Jefferson Hamer & Kristin Andreassen
Jefferson Hamer & Kristin Andreassen
Admiral Bar, Glasgow
Rob Adams
Tonight Jefferson Hamer and Kristin Andreassen end their short Scottish tour with a house concert in Edinburgh. They could have been playing a house concert here such was the informality and intimacy they generated over two sets where one led and the other joined in with accompaniments and vocal harmonies that at the very least highlighted their status as neighbours and at their best sounded sibling-like.
Andreassen got up to sing first, like a visitor demonstrating how to integrate body percussion and a soldier's hymn, and this disarming, charming and unfussy style continued through songs that ranged from the frankly but likeably nutty through catchy folk-pop and country waltz recollections to staples of folksong imagery and inventive, indeed artistic, amorous declarations.
The best of these, although they were pretty much of a piece, was her holdover from bluegrass band Uncle Earl, Crayola Doesn't Make a Colour for Your Eyes, whose honest, heartfelt sensitivity gave way to the most wonderful, brilliantly phrased tap dance solo while Hamer provided apposite, impressive flatpicked guitar.
Hamer's lovely, high keening vocal style can give the closest impression you're likely to find, this up close and personal anyway, of Neil Young singing traditional folk ballads.
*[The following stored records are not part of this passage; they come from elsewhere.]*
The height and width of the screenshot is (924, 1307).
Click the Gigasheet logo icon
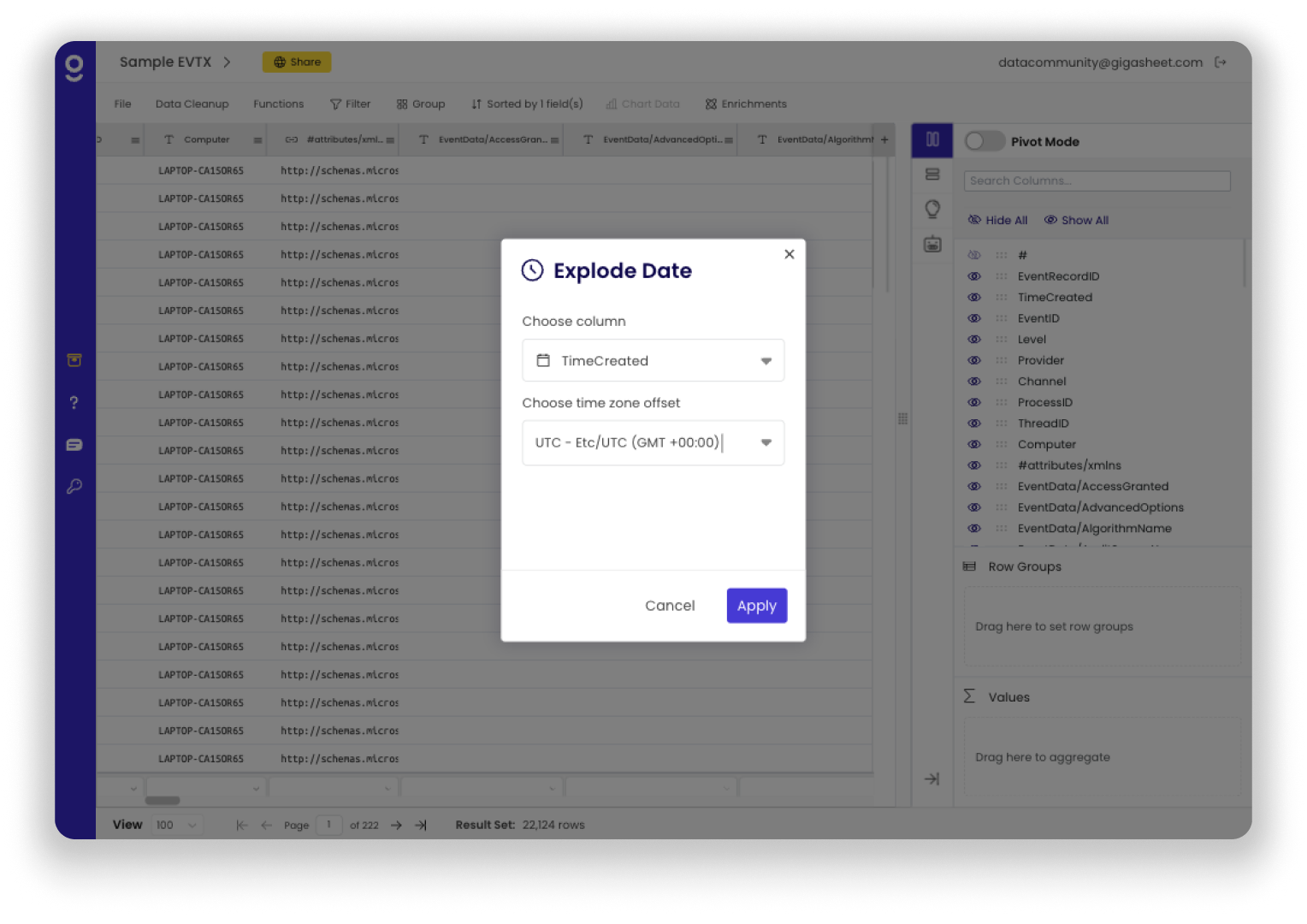[74, 68]

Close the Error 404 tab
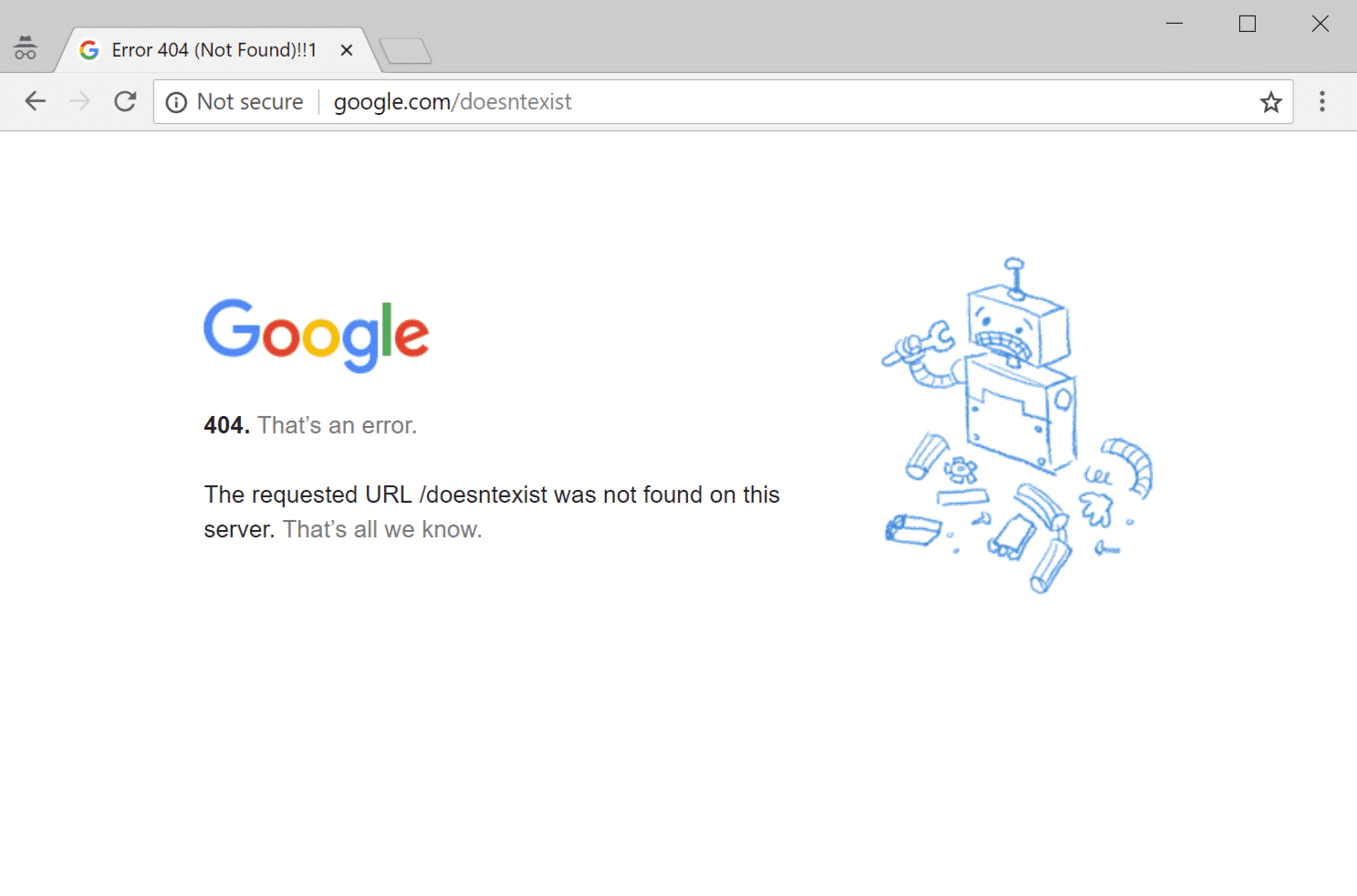pyautogui.click(x=346, y=50)
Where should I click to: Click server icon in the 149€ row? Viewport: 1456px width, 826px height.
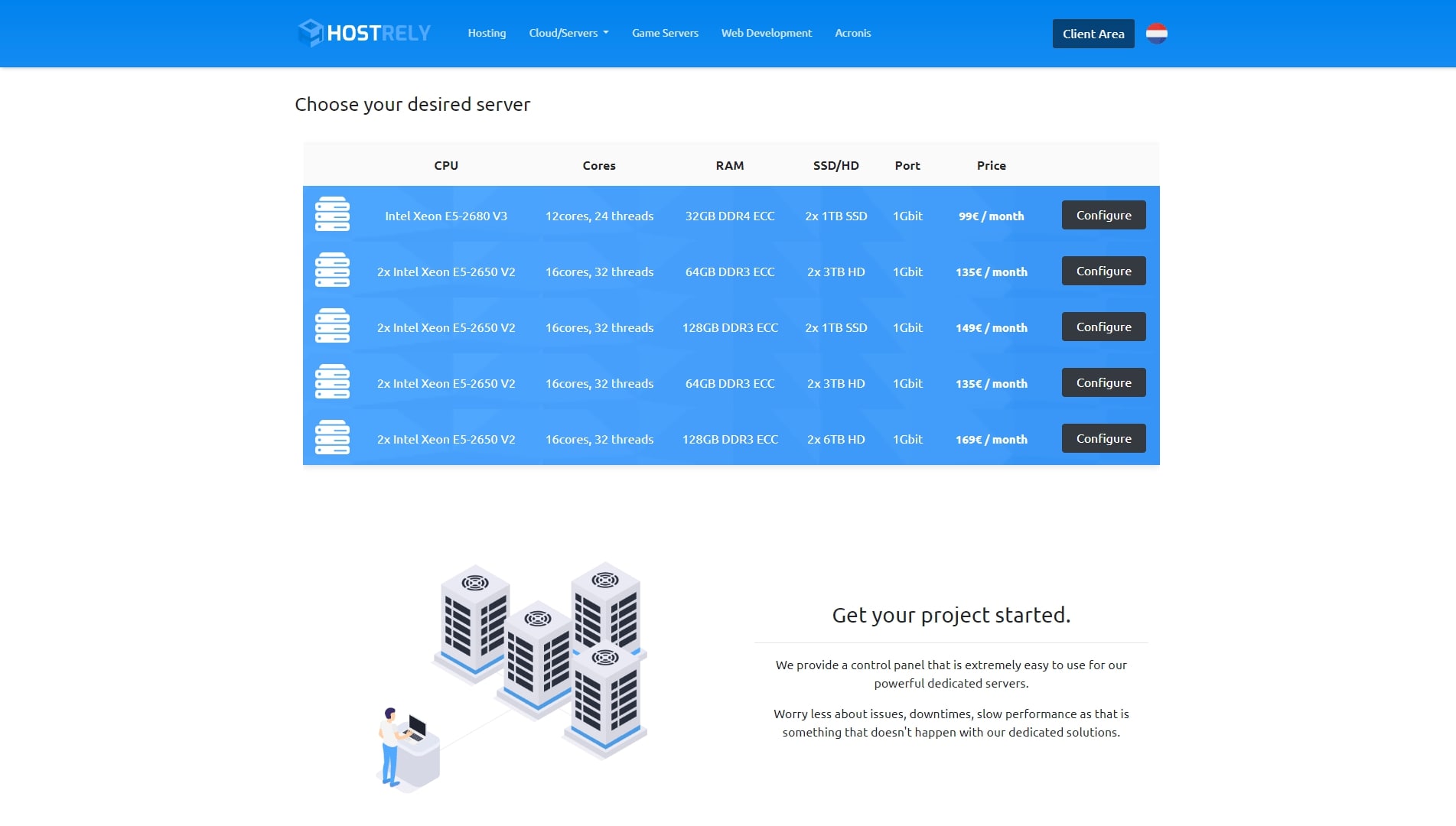click(332, 327)
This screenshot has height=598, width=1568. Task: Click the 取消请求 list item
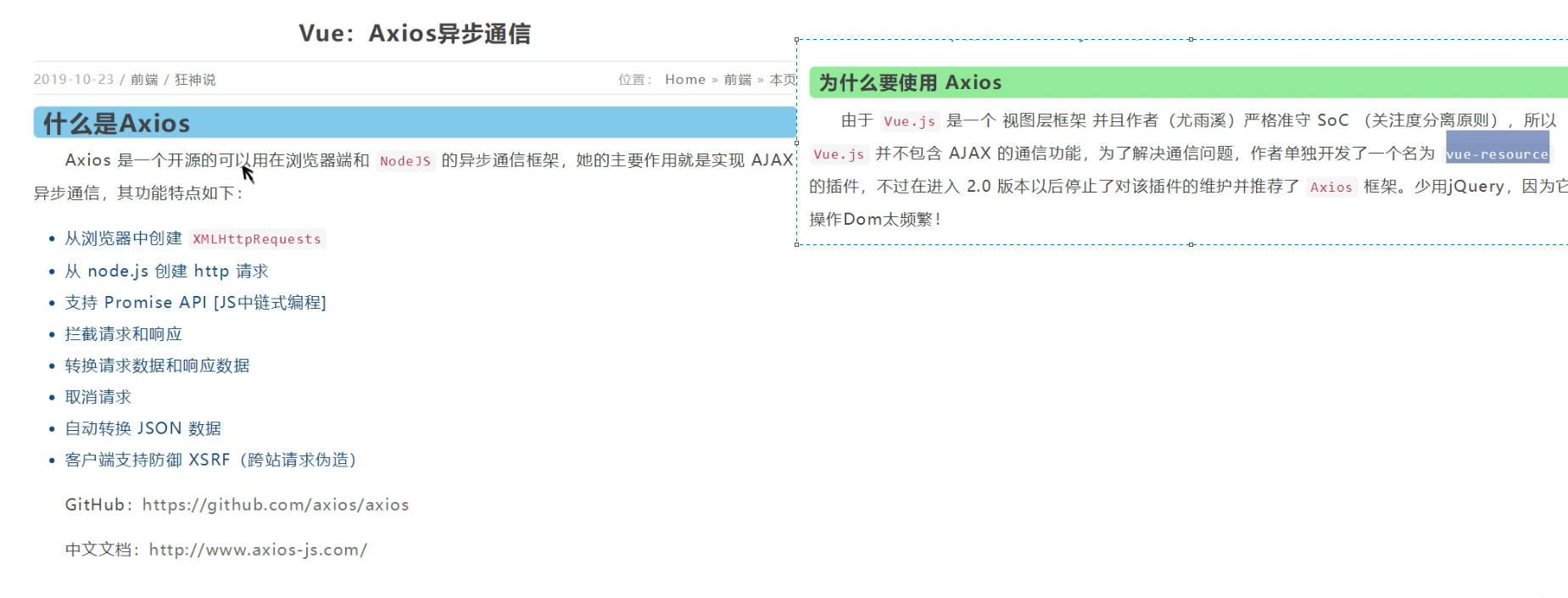click(98, 397)
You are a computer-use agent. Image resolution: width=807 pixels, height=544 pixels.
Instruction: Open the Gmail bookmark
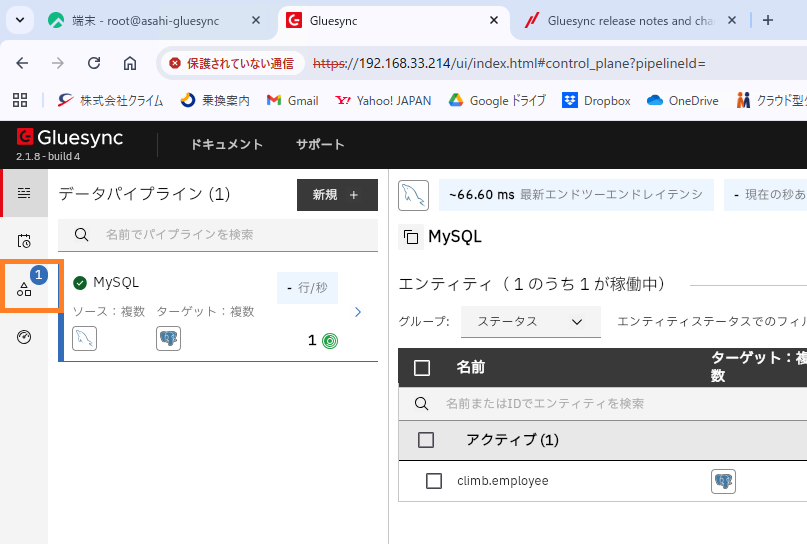pos(291,100)
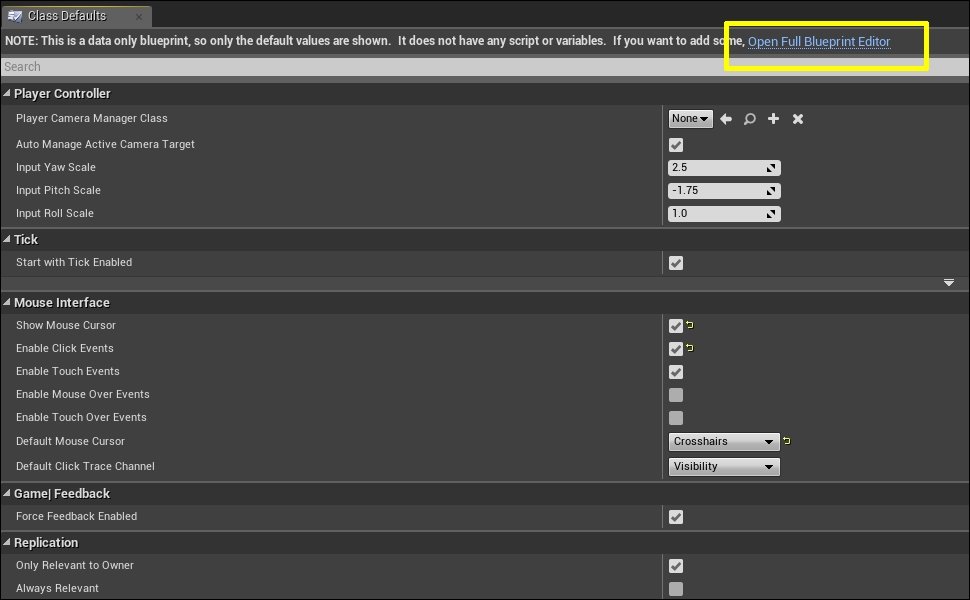Reset Show Mouse Cursor to default arrow

point(690,326)
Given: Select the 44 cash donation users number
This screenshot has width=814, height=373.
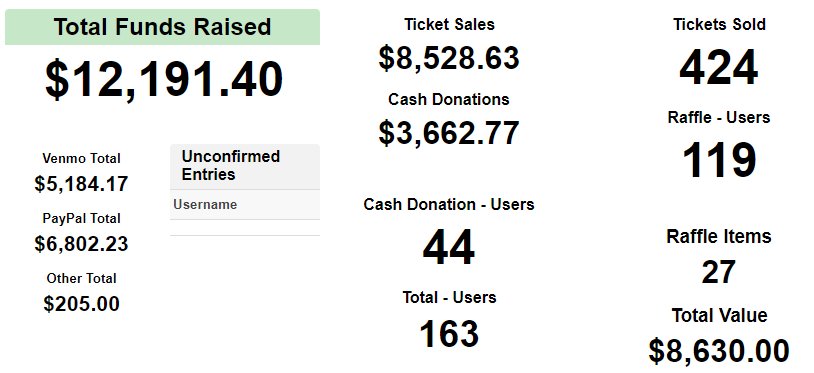Looking at the screenshot, I should coord(449,248).

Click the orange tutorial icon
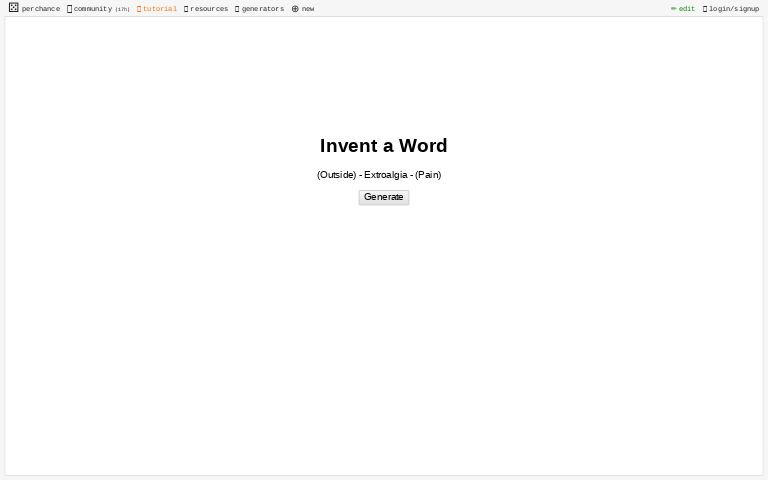point(139,9)
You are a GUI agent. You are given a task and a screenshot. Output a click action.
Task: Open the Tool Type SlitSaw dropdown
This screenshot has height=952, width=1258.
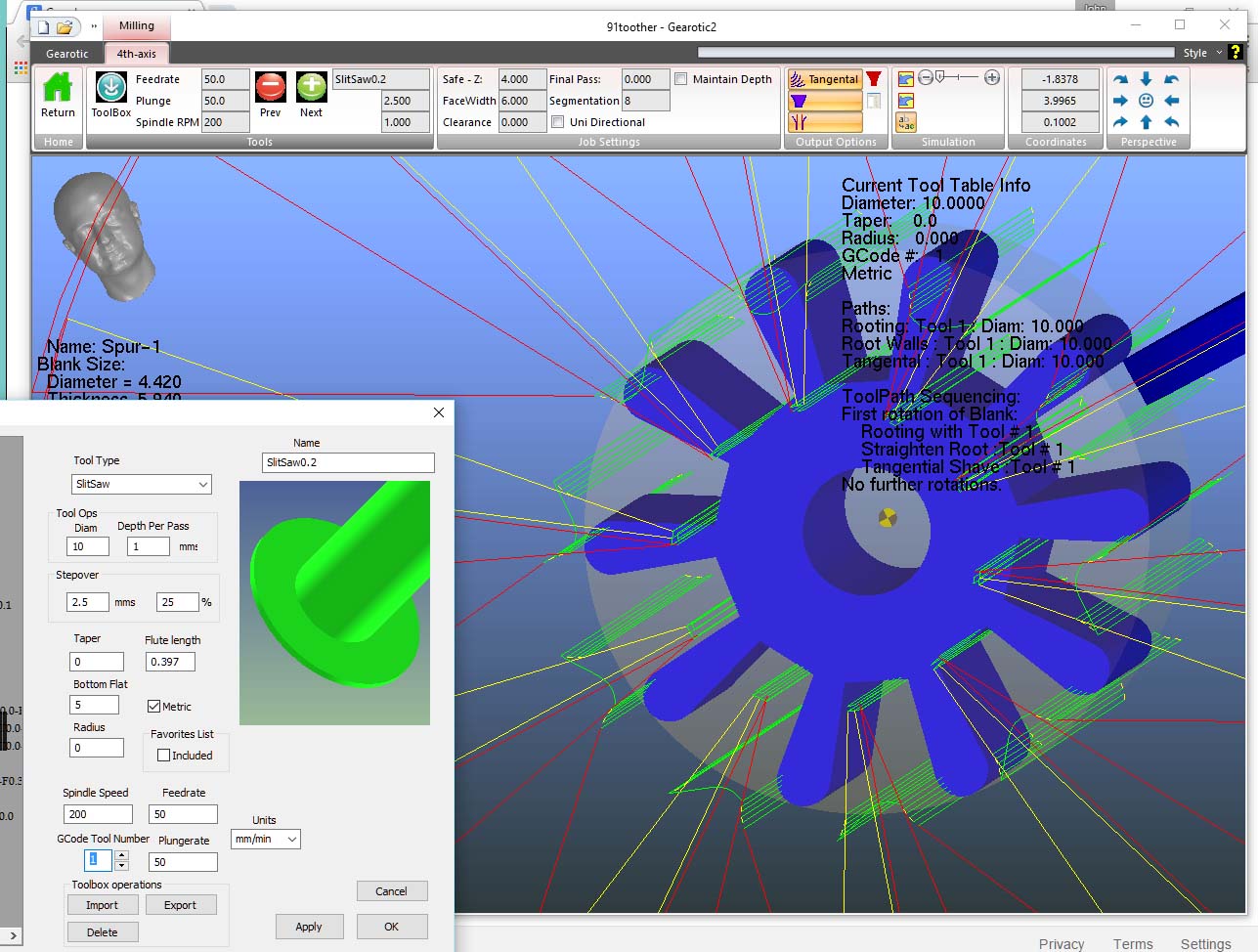(141, 484)
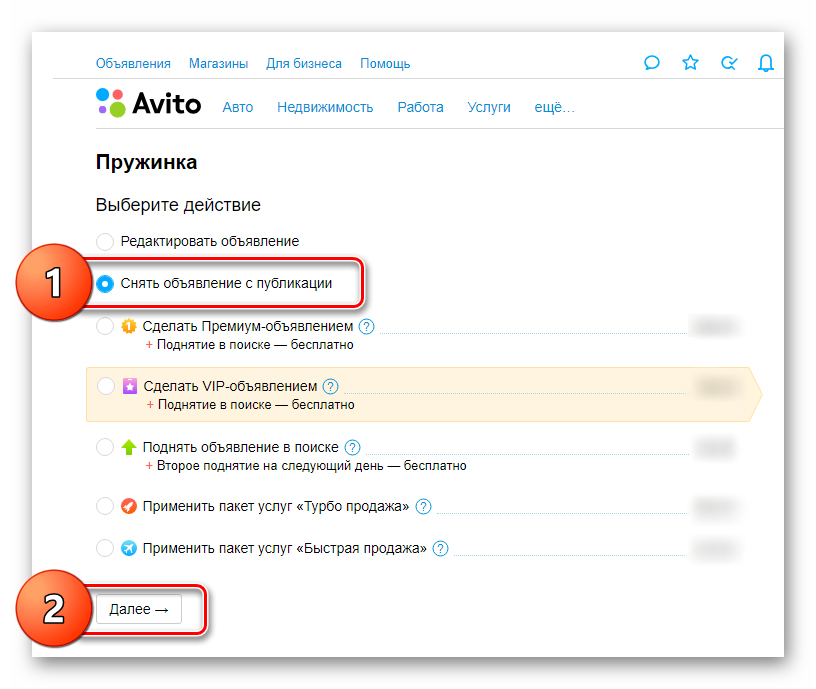The image size is (816, 689).
Task: Open help icon next to VIP-объявлением
Action: [x=331, y=386]
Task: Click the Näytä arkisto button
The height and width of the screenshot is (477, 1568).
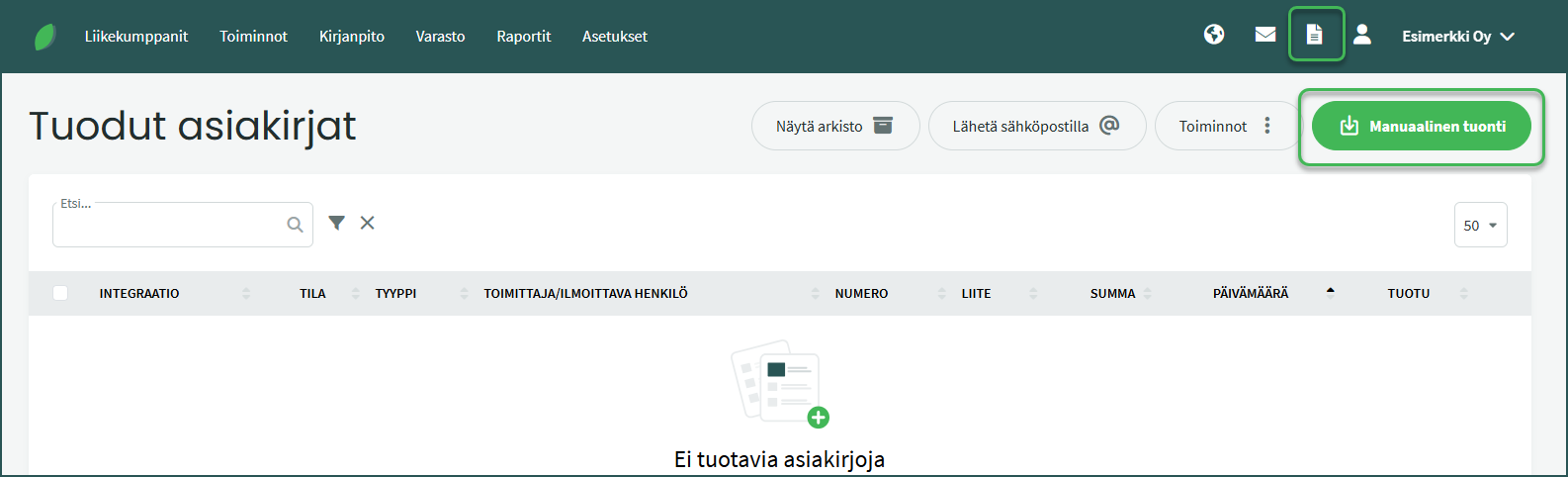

His tenor isn't quite as fragile as Young's and it lends itself beautifully to both factual reportage of folk heroes and chronicling the unlikely cast of characters who people his slightly Beatles-esque The Busker. As the two voices wrapped around each other on the a cappella ending to American Civil War song The Faded Coat of Blue, this duo did seem to have found an entirely natural habitat.